This repository is still in development
The testing of R implementation of functions provided in the Python version is ongoing. This package is not fully documented yet. Please share any problems you encounter in the documentation or functionality of the code as an issue on GitHub. Thank you for your patience.
Contributions to the R implementation via pull request are welcome.
DoubletDetection is an R implementation of a package to detect doublets (technical errors) in single-cell RNA-seq count matrices.
To install DoubletDetection in R:
if(!require(devtools)){
install.packages("devtools") # If not already installed
}
devtools::install_github("TomKellyGenetics/DoubletDetection", ref = "r-implementation")
To run basic doublet classification:
library("DoubletDetection")
clf <- BoostClassifier$new()
# raw_counts is a genes by cells count matrix
labels = clf$fit(raw_counts)$predict()
raw_counts
is a scRNA-seq count matrix or data.frame (genes x cells).

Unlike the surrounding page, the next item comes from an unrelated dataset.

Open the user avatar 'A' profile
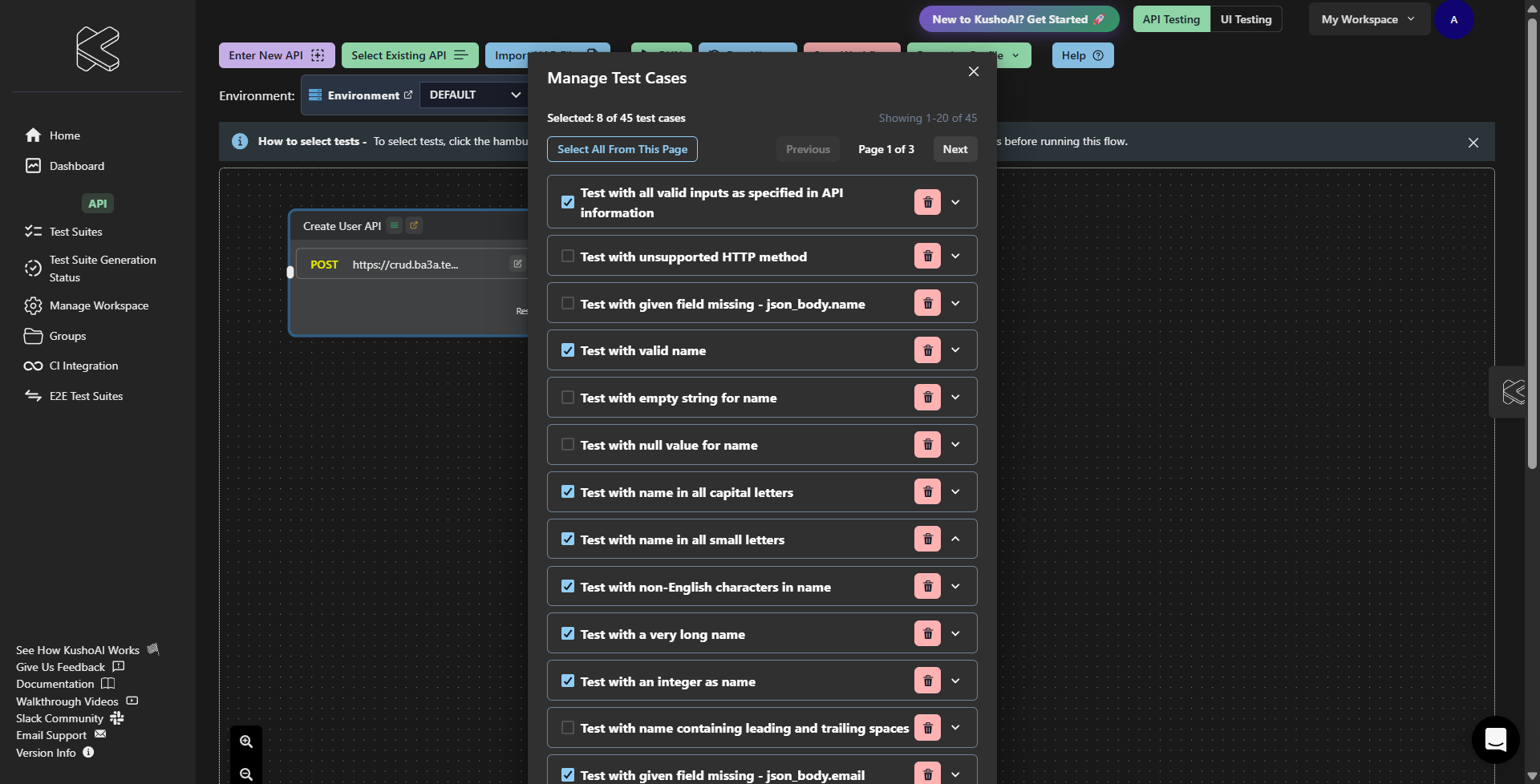Viewport: 1540px width, 784px height. pyautogui.click(x=1453, y=19)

Note that the dimensions of input matrix differs from the Python version.
labels
is a binary numerical vector with the value 1
representing a
detected doublet, 0
a singlet, and NA
an ambiguous cell.
The classifier works best when there are several cell types present in the data. Furthermore, it should be applied individually to each run in an aggregated count matrix.

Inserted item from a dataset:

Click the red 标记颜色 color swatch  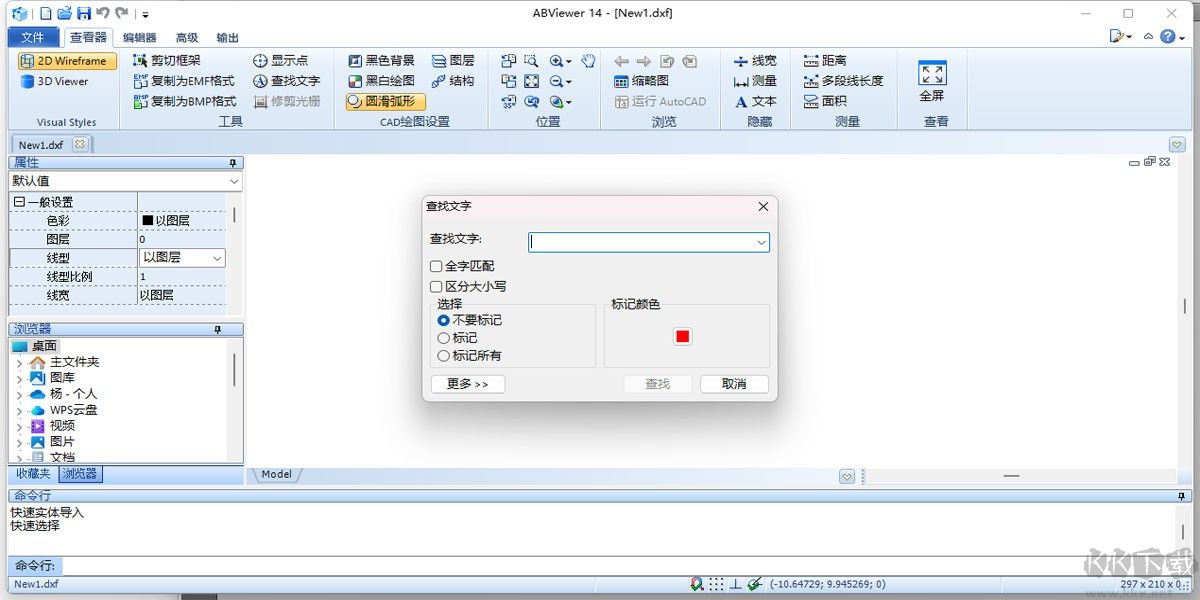tap(681, 336)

These functions and methods (for the Reference Class) have been documented and can be accessed in the R help system. A vignette will be prepared using Rmarkdown in due course.
For the Python implementation, see the original repository: https://github.com/JonathanShor/DoubletDetection
See their jupyter notebook for an example on 8k PBMCs from 10x.
Data can be downloaded from the 10x website.
Please cite the R implementation as an R package using citation(DoubletDetection)
.
Adam J. Gayoso, Jonathan D. Shor, Ambrose J. Carr, and S. Thomas Kelly (2018). DoubletDetection: a package to detect doublets (technical errors) in single-cell RNA-seq count matrices. R package version 2.3.0 https://github.com/TomKellyGenetics/DoubletDetection"
Please acknowledge the original contributors when using the R implementation.
bioRxiv submission is in progress. Please refer to the Python Repository https://github.com/JonathanShor/DoubletDetection) for more details.
This project is licensed under the terms of the MIT license (in accordance with the license of the original repository).